In a resounding victory for freedom of speech, the U.S. Supreme Court ruled today that a California law forcing pregnancy resource centers to promote abortion is unconstitutional. However, the 5-4 ruling in NIFLA vs. Becerra is a chilling reminder of just how fragile our constitutional rights are at this point in our nation’s history.
Justices writing for the majority delivered a stinging rebuke to the California State Legislature for enacting the FACT Act, which required only pro-life pregnancy care centers to post a long statement, written by the government, in their facilities and in all advertising. Justice Clarence Thomas, who wrote the majority opinion, forcefully refuted the State’s contention that the Act was not a violation of the First Amendment because it fell under the category of “professional speech.” He wrote, “regulating the content of professionals’ speech ‘pose[s] the inherent risk that the Government seeks not to advance a legitimate regulatory goal, but to suppress unpopular ideas or information.’” He continued to say that governments have historically used this manipulation “to increase state power and suppress minorities.” At that point, Thomas cited several examples of this, including a reference to Nazi Germany.

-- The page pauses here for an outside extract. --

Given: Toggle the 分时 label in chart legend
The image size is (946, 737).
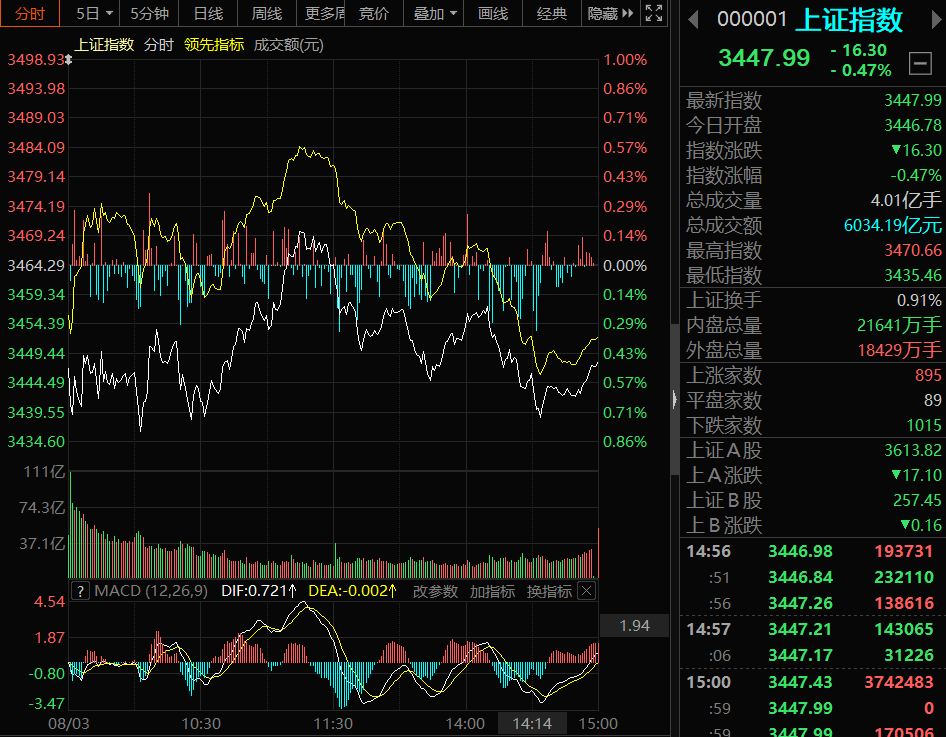Looking at the screenshot, I should [x=158, y=44].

Justice Thomas questioned the motives of the Government in applying the law to pro-life centers only. He held that the law threatened the “uninhibited marketplace of ideas in which truth will ultimately prevail,” saying that “professionals might have a host of good-faith disagreements” and “the people lose when the government is the one deciding which ideas should prevail.”
In a concurring opinion, Justice Anthony Kennedy, called the law “viewpoint discrimination” and said the Act “compels individuals to contradict their most deeply held beliefs.” He then challenged the statement made by the California Legislature that the FACT Act was part of the State’s legacy of “forward thinking.”
It is not forward thinking to force individuals to “be an instrument for fostering public adherence to an ideological point of view [they] fin[d] unacceptable.” Wooley v. Maynard, 430 U. S. 705, 715 (1977). It is forward thinking to begin by reading the First Amendment as ratified in 1791; to understand the history of authoritarian government as the Founders then knew it; to confirm that history since then shows how relentless authoritarian regimes are in their attempts to stifle free speech; and to carry those lessons onward as we seek to preserve and teach the necessity of freedom of speech for the generations to come. Governments must not be allowed to force persons to express a message contrary to their deepest convictions. Freedom of speech secures freedom of thought and belief. This law imperils those liberties
Chief Justice Roberts and Justices Alito and Gorsuch joined Justice Kennedy in his concurring opinion.
If you would like to read a version of the U.S. Supreme Court decision, which has been highlighted for easier reading by this author, please click here. You can find the un-highlighted opinion here.
NC Family signed on to a “friend-of-the-court” brief for this case in January, urging the U.S. Supreme Court to support the free speech rights of the pro-life pregnancy centers. The amicus brief was filed on behalf of 41 family policy organizations and was authored by David French, a former ADF attorney and current Senior Fellow at the National Review Institute.